Organizações de direitos humanos, como a Human Rights Watch, registraram abusos durante essas operações: soldados que entram em vilarejos apontando armas para famílias, expulsões forçadas sem permitir que civis levem pertences, demolição de habitações e a derrubada de pomares e culturas. Segundo o HRW, algumas dessas práticas configuram crimes de guerra.
Dados coletados pelo ACLED (Armed Conflict Location and Event Data) mostram que, em 2025, Israel realizou, em média, quase dois ataques por dia em solo sírio, totalizando mais de seiscentos incursões aéreas, por drones ou artilharia ao longo de todo o ano.
Paralelamente, a estratégia israelense tornou-se mais explícita no campo civil-colonial: em 17 de abril de 2026, o governo aprovou um plano de US$ 334 milhões para transferir milhares de famílias de colonos para as colinas do Golan ocupado até 2030. Ainda em abril, Tel Aviv anunciou um projeto de US$ 1,7 bilhão para construir um muro de 500 quilômetros ao longo das fronteiras com a Síria e a Jordânia. Essas iniciativas traduzem um redesenho de fronteiras invisíveis, uma tectônica de poder que redefine rumos e pressiona centros de gravidade regionais.

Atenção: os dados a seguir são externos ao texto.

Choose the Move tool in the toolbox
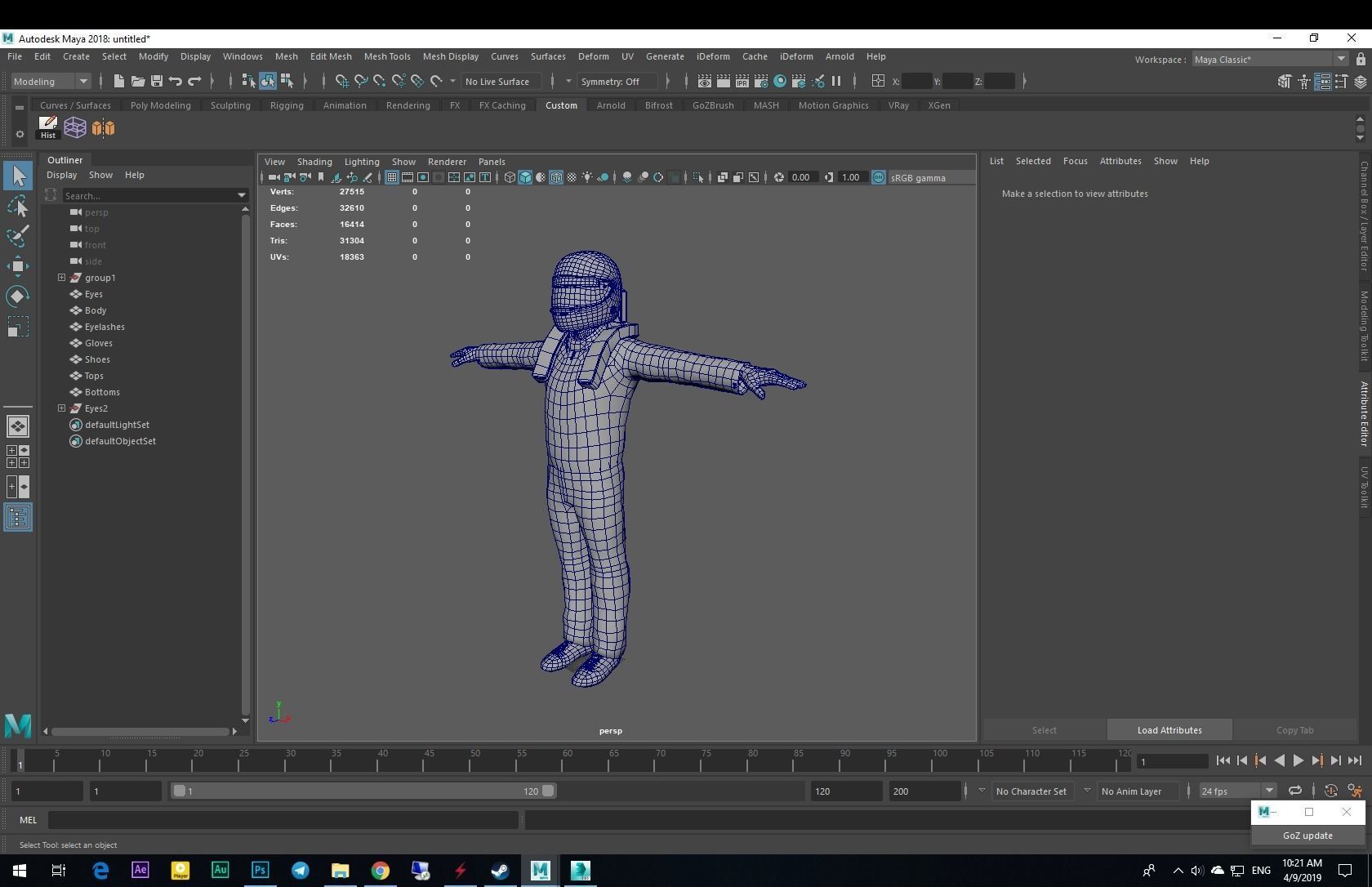 pyautogui.click(x=18, y=266)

Do ponto de vista estratégico, trata-se de um movimento calculado: avançar no terreno, reduzir testemunhas e fixar populações aliadas. Contudo, cada movimento no tabuleiro do Levante aumenta a probabilidade de um movimento de resposta, com efeitos imprevisíveis. A diplomacia internacional enfrenta, assim, alicerces frágeis — e a comunidade global precisa reconhecer que a impunidade de hoje constrói a instabilidade de amanhã.
Enquanto as famílias de Abdin buscam abrigo e os jornalistas reconstituem o relato dos fatos, permanece a urgência de um controle internacional efetivo que restabeleça limites e evite que a normalização da ocupação se transforme em novo status quo.